- _What is needed_:
Convert every line of the material below into a Markdown table with two columns, Row and Text. Number the rows in sequence and omit blank lines.

- _Source material_:
■ ■ ■ ■ ■

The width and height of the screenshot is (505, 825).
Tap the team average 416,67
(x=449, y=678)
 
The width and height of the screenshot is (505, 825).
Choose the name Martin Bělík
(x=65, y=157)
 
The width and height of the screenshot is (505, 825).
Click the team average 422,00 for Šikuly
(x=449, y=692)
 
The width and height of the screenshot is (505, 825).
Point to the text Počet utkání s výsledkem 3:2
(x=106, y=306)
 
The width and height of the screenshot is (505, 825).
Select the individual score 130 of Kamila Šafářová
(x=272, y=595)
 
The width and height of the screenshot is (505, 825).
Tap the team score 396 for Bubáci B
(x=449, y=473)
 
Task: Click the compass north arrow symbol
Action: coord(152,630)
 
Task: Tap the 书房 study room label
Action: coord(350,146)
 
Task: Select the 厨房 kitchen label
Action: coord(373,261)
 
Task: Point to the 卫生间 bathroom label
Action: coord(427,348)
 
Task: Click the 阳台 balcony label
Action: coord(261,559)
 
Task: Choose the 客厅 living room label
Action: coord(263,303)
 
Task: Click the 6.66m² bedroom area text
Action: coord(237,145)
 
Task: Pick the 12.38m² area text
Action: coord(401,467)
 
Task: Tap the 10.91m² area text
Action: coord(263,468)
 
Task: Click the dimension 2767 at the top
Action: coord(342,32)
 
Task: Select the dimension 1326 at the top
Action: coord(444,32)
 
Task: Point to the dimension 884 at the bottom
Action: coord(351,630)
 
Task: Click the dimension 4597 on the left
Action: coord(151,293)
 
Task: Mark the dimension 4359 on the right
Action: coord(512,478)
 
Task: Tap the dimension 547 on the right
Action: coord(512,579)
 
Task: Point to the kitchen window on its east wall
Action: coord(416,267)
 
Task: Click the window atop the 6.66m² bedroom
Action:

■ ■ ■ ■ ■

- _Result of this exercise_:
| Row | Text |
|---|---|
| 1 | The width and height of the screenshot is (505, 825). |
| 2 | Tap the team average 416,67 |
| 3 | (x=449, y=678) |
| 4 | The width and height of the screenshot is (505, 825). |
| 5 | Choose the name Martin Bělík |
| 6 | (x=65, y=157) |
| 7 | The width and height of the screenshot is (505, 825). |
| 8 | Click the team average 422,00 for Šikuly |
| 9 | (x=449, y=692) |
| 10 | The width and height of the screenshot is (505, 825). |
| 11 | Point to the text Počet utkání s výsledkem 3:2 |
| 12 | (x=106, y=306) |
| 13 | The width and height of the screenshot is (505, 825). |
| 14 | Select the individual score 130 of Kamila Šafářová |
| 15 | (x=272, y=595) |
| 16 | The width and height of the screenshot is (505, 825). |
| 17 | Tap the team score 396 for Bubáci B |
| 18 | (x=449, y=473) |
| 19 | Task: Click the compass north arrow symbol |
| 20 | Action: coord(152,630) |
| 21 | Task: Tap the 书房 study room label |
| 22 | Action: coord(350,146) |
| 23 | Task: Select the 厨房 kitchen label |
| 24 | Action: coord(373,261) |
| 25 | Task: Point to the 卫生间 bathroom label |
| 26 | Action: coord(427,348) |
| 27 | Task: Click the 阳台 balcony label |
| 28 | Action: coord(261,559) |
| 29 | Task: Choose the 客厅 living room label |
| 30 | Action: coord(263,303) |
| 31 | Task: Click the 6.66m² bedroom area text |
| 32 | Action: coord(237,145) |
| 33 | Task: Pick the 12.38m² area text |
| 34 | Action: coord(401,467) |
| 35 | Task: Tap the 10.91m² area text |
| 36 | Action: coord(263,468) |
| 37 | Task: Click the dimension 2767 at the top |
| 38 | Action: coord(342,32) |
| 39 | Task: Select the dimension 1326 at the top |
| 40 | Action: coord(444,32) |
| 41 | Task: Point to the dimension 884 at the bottom |
| 42 | Action: coord(351,630) |
| 43 | Task: Click the dimension 4597 on the left |
| 44 | Action: coord(151,293) |
| 45 | Task: Mark the dimension 4359 on the right |
| 46 | Action: coord(512,478) |
| 47 | Task: Tap the dimension 547 on the right |
| 48 | Action: coord(512,579) |
| 49 | Task: Point to the kitchen window on its east wall |
| 50 | Action: coord(416,267) |
| 51 | Task: Click the window atop the 6.66m² bedroom |
| 52 | Action: |